■ Assignment ■
Set down the data below once more, precisely as it reads.

■ Data extract ■

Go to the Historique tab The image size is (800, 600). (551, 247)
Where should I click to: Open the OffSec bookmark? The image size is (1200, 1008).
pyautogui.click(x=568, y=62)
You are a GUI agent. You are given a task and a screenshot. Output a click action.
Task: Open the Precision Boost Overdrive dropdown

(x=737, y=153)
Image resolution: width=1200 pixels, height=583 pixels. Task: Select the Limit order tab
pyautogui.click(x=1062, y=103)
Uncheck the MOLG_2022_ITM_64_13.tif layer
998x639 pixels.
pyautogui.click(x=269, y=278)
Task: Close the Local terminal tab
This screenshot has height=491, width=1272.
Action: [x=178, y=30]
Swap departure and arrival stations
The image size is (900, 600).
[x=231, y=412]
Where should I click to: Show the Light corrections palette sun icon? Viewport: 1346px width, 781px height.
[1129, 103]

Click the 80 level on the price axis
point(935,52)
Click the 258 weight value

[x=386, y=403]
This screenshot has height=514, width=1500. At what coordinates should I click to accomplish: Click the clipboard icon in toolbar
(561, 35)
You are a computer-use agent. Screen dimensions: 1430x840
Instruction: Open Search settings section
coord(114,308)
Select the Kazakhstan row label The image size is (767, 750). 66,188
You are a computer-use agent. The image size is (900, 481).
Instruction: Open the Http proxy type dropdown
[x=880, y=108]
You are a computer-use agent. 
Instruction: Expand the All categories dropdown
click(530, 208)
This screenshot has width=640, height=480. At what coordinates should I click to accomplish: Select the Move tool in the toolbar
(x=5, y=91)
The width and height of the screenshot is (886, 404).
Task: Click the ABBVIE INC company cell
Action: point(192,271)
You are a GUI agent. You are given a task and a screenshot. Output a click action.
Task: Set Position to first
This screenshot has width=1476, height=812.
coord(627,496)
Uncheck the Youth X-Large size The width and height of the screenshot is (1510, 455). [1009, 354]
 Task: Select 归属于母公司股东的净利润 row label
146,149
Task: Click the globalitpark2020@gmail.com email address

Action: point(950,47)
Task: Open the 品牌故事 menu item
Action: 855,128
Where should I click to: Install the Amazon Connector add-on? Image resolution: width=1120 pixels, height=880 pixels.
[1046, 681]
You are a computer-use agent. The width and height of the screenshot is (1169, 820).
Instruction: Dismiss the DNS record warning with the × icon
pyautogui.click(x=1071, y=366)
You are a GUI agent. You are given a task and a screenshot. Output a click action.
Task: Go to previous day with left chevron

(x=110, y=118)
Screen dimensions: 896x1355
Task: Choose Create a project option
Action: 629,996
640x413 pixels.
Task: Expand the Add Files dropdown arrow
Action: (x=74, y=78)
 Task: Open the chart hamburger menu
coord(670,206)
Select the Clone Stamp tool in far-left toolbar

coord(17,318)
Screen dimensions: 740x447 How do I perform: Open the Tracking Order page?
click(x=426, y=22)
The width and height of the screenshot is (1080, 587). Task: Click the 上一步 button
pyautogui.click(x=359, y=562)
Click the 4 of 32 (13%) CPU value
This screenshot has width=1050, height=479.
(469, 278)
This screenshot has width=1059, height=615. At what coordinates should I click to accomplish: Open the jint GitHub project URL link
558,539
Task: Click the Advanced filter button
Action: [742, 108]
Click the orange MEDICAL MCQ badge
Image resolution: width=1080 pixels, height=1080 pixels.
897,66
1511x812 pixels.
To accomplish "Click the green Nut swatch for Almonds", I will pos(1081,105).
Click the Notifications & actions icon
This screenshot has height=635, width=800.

■ Answer for this exercise ■
Go to the Historique tab The image size is (800, 600). (551, 247)
Where should I click to: Open the OffSec bookmark? The image size is (1200, 1008).
pyautogui.click(x=568, y=62)
You are a GUI agent. You are given a task and a screenshot. Output a click action.
Task: Open the Precision Boost Overdrive dropdown

(x=737, y=153)
Image resolution: width=1200 pixels, height=583 pixels. Task: Select the Limit order tab
pyautogui.click(x=1062, y=103)
Uncheck the MOLG_2022_ITM_64_13.tif layer
998x639 pixels.
pyautogui.click(x=269, y=278)
Task: Close the Local terminal tab
This screenshot has height=491, width=1272.
Action: [x=178, y=30]
Swap departure and arrival stations
The image size is (900, 600).
[x=231, y=412]
Where should I click to: Show the Light corrections palette sun icon? Viewport: 1346px width, 781px height.
[1129, 103]

Click the 80 level on the price axis
point(935,52)
Click the 258 weight value

[x=386, y=403]
This screenshot has height=514, width=1500. At what coordinates should I click to accomplish: Click the clipboard icon in toolbar
(561, 35)
You are a computer-use agent. Screen dimensions: 1430x840
Instruction: Open Search settings section
coord(114,308)
Select the Kazakhstan row label The image size is (767, 750). 66,188
You are a computer-use agent. The image size is (900, 481).
Instruction: Open the Http proxy type dropdown
[x=880, y=108]
You are a computer-use agent. 
Instruction: Expand the All categories dropdown
click(530, 208)
This screenshot has width=640, height=480. At what coordinates should I click to accomplish: Select the Move tool in the toolbar
(x=5, y=91)
The width and height of the screenshot is (886, 404).
Task: Click the ABBVIE INC company cell
Action: point(192,271)
You are a GUI agent. You are given a task and a screenshot. Output a click action.
Task: Set Position to first
This screenshot has width=1476, height=812.
coord(627,496)
Uncheck the Youth X-Large size The width and height of the screenshot is (1510, 455). [1009, 354]
 Task: Select 归属于母公司股东的净利润 row label
146,149
Task: Click the globalitpark2020@gmail.com email address

Action: point(950,47)
Task: Open the 品牌故事 menu item
Action: 855,128
Where should I click to: Install the Amazon Connector add-on? Image resolution: width=1120 pixels, height=880 pixels.
[1046, 681]
You are a computer-use agent. The width and height of the screenshot is (1169, 820).
Instruction: Dismiss the DNS record warning with the × icon
pyautogui.click(x=1071, y=366)
You are a GUI agent. You are given a task and a screenshot. Output a click action.
Task: Go to previous day with left chevron

(x=110, y=118)
Screen dimensions: 896x1355
Task: Choose Create a project option
Action: 629,996
640x413 pixels.
Task: Expand the Add Files dropdown arrow
Action: (x=74, y=78)
 Task: Open the chart hamburger menu
coord(670,206)
Select the Clone Stamp tool in far-left toolbar

coord(17,318)
Screen dimensions: 740x447 How do I perform: Open the Tracking Order page?
click(x=426, y=22)
The width and height of the screenshot is (1080, 587). Task: Click the 上一步 button
pyautogui.click(x=359, y=562)
Click the 4 of 32 (13%) CPU value
This screenshot has width=1050, height=479.
(469, 278)
This screenshot has width=1059, height=615. At what coordinates should I click to accomplish: Open the jint GitHub project URL link
558,539
Task: Click the Advanced filter button
Action: [742, 108]
Click the orange MEDICAL MCQ badge
Image resolution: width=1080 pixels, height=1080 pixels.
897,66
1511x812 pixels.
To accomplish "Click the green Nut swatch for Almonds", I will pos(1081,105).
Click the Notifications & actions icon
This screenshot has height=635, width=800.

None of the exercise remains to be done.